As for the vice president, Biden is as Uncle Joe as ever: loyal to Obama and desperate to be in the arena, but prone to gaffes and rhetorical indulgences that give the president and his aides heartburn. Richard Ben Cramer’s “What It Takes” remains the great ur-text of Bidenology. But the “Game Change” guys do dredge up what might be the Bidenest quote of all time: “I don’t understand why everyone’s so mad at me,” he tells a confidante, after endorsing same-sex marriage before the president did. God bless him.
Obama’s evolving relationship with Bill Clinton is one of the more intriguing tales of “Double Down.” Aware that Clinton would be a crucial asset to the campaign, Obama World lured the former president to its side, even agreeing to pay off Hillary Clinton’s 2008 campaign debt in exchange for Bill’s help. The two presidents slowly warmed to each other throughout the race. “He’s luckier than a dog with two d----,” Clinton told his friends of Obama.
The real drama of the 2012 campaign unfolded on the Republican side: the Newt-killing, Perry-on-painkillers, 9-9-9, couple-of-Cadillacs theatrics of the Republican primary.

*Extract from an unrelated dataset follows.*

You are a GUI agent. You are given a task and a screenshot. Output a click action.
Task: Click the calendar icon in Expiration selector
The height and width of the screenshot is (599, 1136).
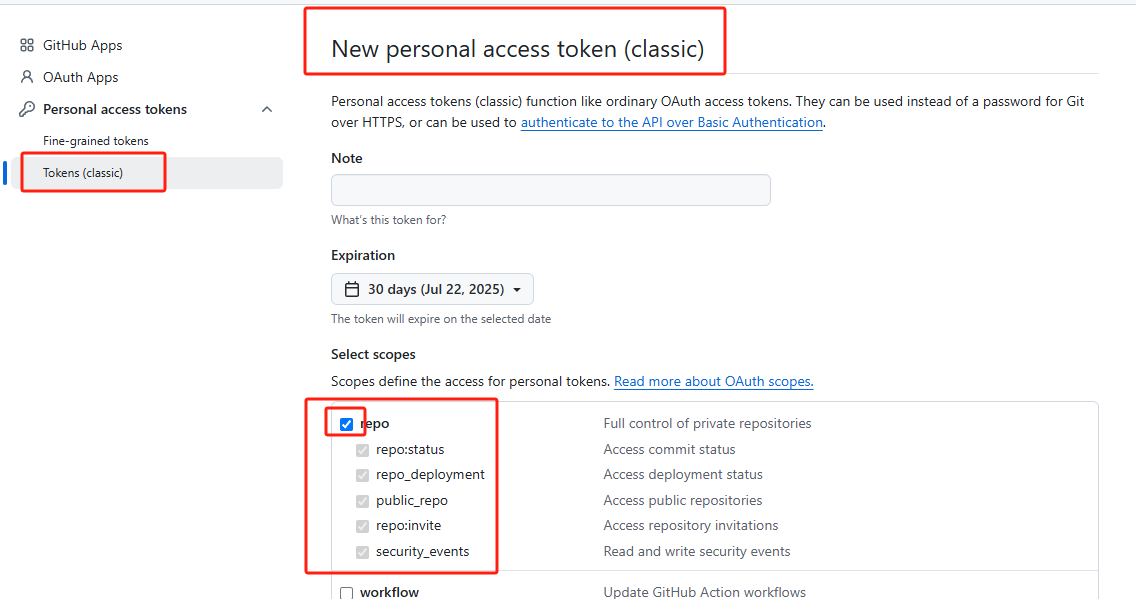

After opening with some 80 pages of Obama portraiture, the authors gorge themselves on the hot mess of the GOP race for the next 200 pages. The most enjoyable action plays out among the “Romneyites” (yes, the authors have an annoying habit of sprinkling their text with gnomic nicknames; let this be the last time Rick Santorum is called “Santo”). The Romney campaign’s methodical destruction of Gingrich, first in Iowa and again in Florida, is detailed, as is Romney’s problematic lurch to the right as he fought off a conservative insurgency fronted by Santorum and his sweater vest.
If Halperin and Heilemann have a bias, it’s toward the candidates who stood a chance of winning — except for their recurring obsession with Donald Trump. Tim Pawlenty’s campaign merits four pages. Ron Paul is an afterthought. Iowa straw poll winner Michelle Bachmann gets five pages, and the most memorable thing we learn is that she gets her hair done at a place called Fantastic Sam’s.
Jon Huntsman is the exception, and the authors’ rendering of him is not pretty. Perhaps most damning for a candidate who professed to be above politics-as-usual, the authors report that the Huntsman campaign was behind two of the cycle’s roughest news hits: peddling dirt to reporters on Mitch Daniels’s wife, Cheri, a warning shot intended to keep the former Indiana governor out of the GOP field; and facilitating Politico’s splashy story about Cain’s apparent extramarital dalliances, a revelation that drove the pizza magnate from the race.
Halperin and Heilemann fixate just as much on the Republicans who never set foot on a debate stage and who handed Romney enough breathing room and financial support to capture the nomination. Christie gets an entire chapter (titled “Big Boy”). Daniels, Haley Barbour and Mike Huckabee all receive more attention than Cain, who once topped the national polls.
The Nate Silver wing of the Internet will almost surely gripe that the book is an example of political journalism’s worst instincts — it’s too dependent on the hunches and agendas of sources rather than hard measures of why Obama won. The authors ascribe colossal import to the tactical decisions and shouting matches inside campaign war rooms, but their dishy portraits often skimp on the larger forces that drove the race, from an improving economy and demographic shifts to Romney’s charisma deficit and the Obama campaign’s superior voter-contact machinery.
Campaigns, though, aren’t just about number-crunching and statistical analysis. Candidates matter. Voters tell pollsters that they make their choices based on issues such as education, health care, taxes and the economy — and they do. But they also care about temperament, empathy, strength, reason, trust and the human side of these strange and wily people who think they’re up to the task of running the country. And as Halperin and Heilemann understand, so do readers.